Loading...

A native of Wilmington, North Carolina, Claude Flynn Howell found a lifetime’s worth of artistic inspiration in the coastal scenery and activity of his hometown and its surrounds. Howell’s highly keyed canvases often feature the shrimpers, fishers, and tourists who populate the nearby piers and beaches. A master of color who reveled in the particular light available at land’s end, Howell refused to “paint anything unless I know all about it.” Such intellectual and emotional familiarity with his subject matter makes Howell’s canvases especially engaging.

Howell’s youthful talent was encouraged through lessons with Wilmington artist Elizabeth Chant. Following high school graduation at the height of the Great Depression in 1931, Howell necessarily took a job with the Atlantic Coastline Railroad as a stenographer, a post he held for over twenty years. However, his free time was filled with painting, and he regularly traveled to the Northeast during his summer vacations, often studying at art colonies such as Rockport, Maine and Woodstock, New York. A Rosenwald Fellowship helped fund travel to New York in 1948. The following year, he joined his friend and fellow artist Robert Gwathmey for a Parisian sojourn. In both these locations—and the European cities he toured—Howell absorbed the local aesthetic and cultural energy.
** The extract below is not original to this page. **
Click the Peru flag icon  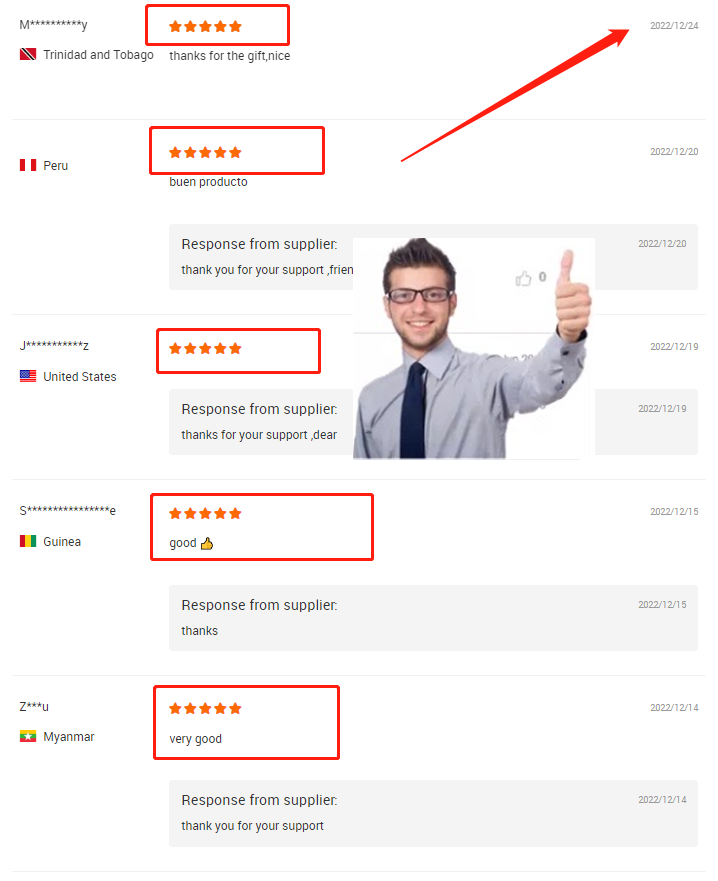[28, 165]
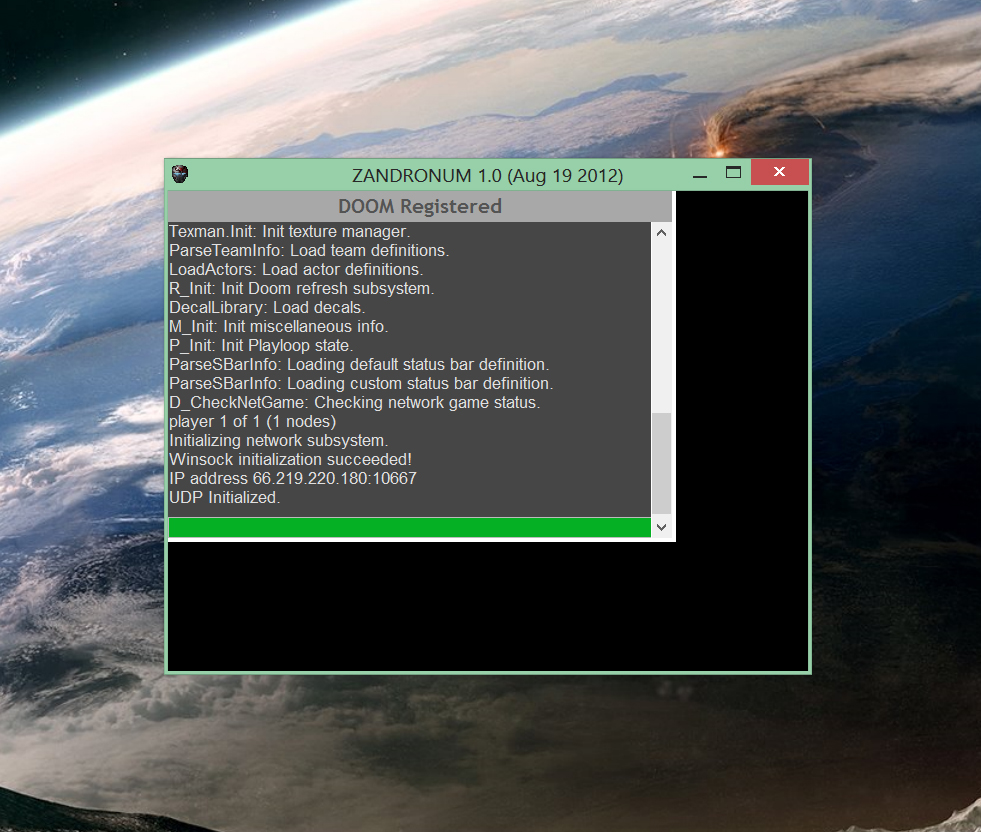Minimize the Zandronum window
The height and width of the screenshot is (832, 981).
coord(700,175)
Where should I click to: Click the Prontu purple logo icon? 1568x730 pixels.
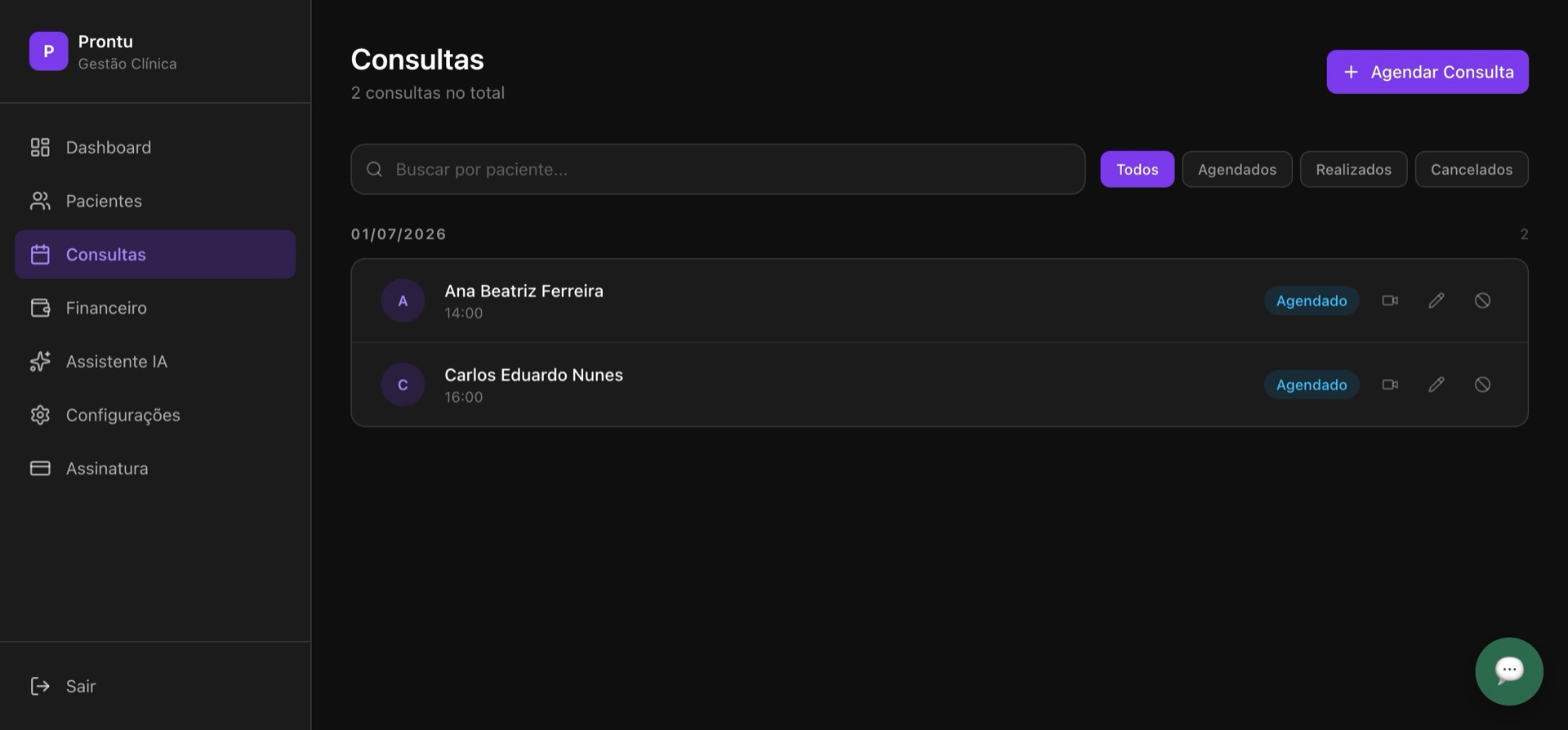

The stained glass windows of European cathedrals had a profound impact on Howell’s work, leading his shapes to grow flatter and colors to become brighter.

Despite his lack of formal education, Howell was invited to establish the art department at the University of North Carolina at Wilmington in 1953. The program thrived under Howell’s direction, which continued until 1981, and he is remembered by his former students as an encouraging mentor. In 1965, a bizarre case of poisoning—presumably from paint toxins—left Howell completely paralyzed. Hospitalized for months, he was unable to resume his creative work for almost two years. During his recovery, he had to relearn to draw and to paint, and he often credited the rigorous physical rehabilitation for the hard edges that increasingly defined his style, especially his more abstract and architectural compositions.

Throughout his career, Howell exhibited widely in both regional and national exhibitions, earning significant critical acclaim. His work was represented at the 1940 World’s Fair in New York and included in the landmark traveling exhibition, Painting in the South, which opened at the Virginia Museum of Fine Arts in 1983; he participated in one-man and group shows at such prestigious venues as the Corcoran Gallery of Art, High Museum of Art, and Metropolitan Museum of Art. Howell also executed murals, employing tesserae to complete the abstract mosaic compositions. His work is especially popular in North Carolina museum collections, including the Mint Museum of Art and North Carolina Museum of Art.